Vs a Ford Mustang Mach-e… It’s a Ford Mustang but with a “mach e” label to indicate ev, but you can buy an ICE Mustang and that’s the norm. So a Ford Mustang is “Ford Mustang” and you assume ICE engine, whereas a “Ford Mustang Mach-E” is ev and you get that from the extra third label. You label the thing that isn’t the assumed norm. So you set up a hierarchy there, and also a family of cars under the same model name.

This is all both a technical/nomenclature problem as well as a branding one and I think it’s easy to mix them up. But the point was more, you can have a brand that has the technology choice baked into it, or have a brand thats more about what the thing does (a mustang / sports car) and the tech as to how it does it (ICE vs electric) is a moniker / label applied to the core model brand.
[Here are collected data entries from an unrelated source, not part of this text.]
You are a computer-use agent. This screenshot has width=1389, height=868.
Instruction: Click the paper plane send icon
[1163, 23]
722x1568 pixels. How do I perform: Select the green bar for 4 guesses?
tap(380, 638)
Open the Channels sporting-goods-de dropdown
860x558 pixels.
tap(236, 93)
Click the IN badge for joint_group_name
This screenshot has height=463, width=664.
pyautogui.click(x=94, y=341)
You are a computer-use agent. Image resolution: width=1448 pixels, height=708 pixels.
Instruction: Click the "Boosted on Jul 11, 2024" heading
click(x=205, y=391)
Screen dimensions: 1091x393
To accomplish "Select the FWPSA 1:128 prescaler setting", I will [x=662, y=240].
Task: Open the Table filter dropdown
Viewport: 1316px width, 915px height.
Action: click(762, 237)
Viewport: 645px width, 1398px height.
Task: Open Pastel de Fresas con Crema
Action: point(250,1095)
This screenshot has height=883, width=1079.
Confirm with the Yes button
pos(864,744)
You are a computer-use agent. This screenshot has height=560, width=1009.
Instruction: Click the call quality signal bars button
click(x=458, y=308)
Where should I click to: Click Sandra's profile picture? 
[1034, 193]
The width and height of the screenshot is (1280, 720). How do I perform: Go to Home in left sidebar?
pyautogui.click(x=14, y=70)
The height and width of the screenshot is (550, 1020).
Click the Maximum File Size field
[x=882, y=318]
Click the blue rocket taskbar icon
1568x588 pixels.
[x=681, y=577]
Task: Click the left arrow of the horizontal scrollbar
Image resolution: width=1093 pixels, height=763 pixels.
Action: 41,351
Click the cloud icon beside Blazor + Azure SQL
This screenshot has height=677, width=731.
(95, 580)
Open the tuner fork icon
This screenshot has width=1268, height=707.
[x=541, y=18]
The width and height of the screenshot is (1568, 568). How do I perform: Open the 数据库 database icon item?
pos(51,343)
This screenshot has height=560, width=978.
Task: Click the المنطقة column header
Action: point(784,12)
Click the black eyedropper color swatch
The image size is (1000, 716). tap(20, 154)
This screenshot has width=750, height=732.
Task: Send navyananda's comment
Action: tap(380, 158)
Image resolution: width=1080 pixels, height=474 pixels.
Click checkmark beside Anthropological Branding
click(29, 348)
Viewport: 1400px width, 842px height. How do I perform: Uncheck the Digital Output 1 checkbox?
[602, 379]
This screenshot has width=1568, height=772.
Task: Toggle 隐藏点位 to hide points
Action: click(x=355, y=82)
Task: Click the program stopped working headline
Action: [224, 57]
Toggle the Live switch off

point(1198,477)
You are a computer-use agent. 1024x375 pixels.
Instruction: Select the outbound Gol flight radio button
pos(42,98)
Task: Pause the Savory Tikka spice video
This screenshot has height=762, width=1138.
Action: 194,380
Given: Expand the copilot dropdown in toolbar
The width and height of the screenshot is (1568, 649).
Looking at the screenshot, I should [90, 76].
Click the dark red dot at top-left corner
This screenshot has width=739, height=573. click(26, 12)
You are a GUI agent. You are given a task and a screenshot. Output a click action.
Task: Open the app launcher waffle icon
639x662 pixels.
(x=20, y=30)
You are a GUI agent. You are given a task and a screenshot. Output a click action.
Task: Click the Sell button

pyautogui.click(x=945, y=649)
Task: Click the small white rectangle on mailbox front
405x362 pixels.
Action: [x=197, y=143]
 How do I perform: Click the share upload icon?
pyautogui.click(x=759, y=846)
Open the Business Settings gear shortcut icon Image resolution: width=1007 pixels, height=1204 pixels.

Having the tech baked into the brand means a proliferation of weird abstract names whereas having the tech as a label or moniker on top of some shared brand to have some coherece between deliverables that do the same thjng via diff tech means is a decision point… and we havent made a decision which we care about so we’re gotten here now. :grimacing:

Do we want to treat ostree as “not the norm” and call it out label it, and if a deliverable isnt labeled with an ostree moniker it’s assumed to be a non ostree OS? (Ford Mustang vs Ford Mustang Mach-E) Is that what we want? Or do we want the reverse… assume ostree unless we label it (Ford Mustang vs Ford Mustang ICE) ? Do we want to present them as equal options (please lets not) (Ford Mustang ICE vs Ford Mustang Mach-E.) Do you see how having an extra label for one sort of normalizes / expresses a hierarchy or preference in favor for the other one?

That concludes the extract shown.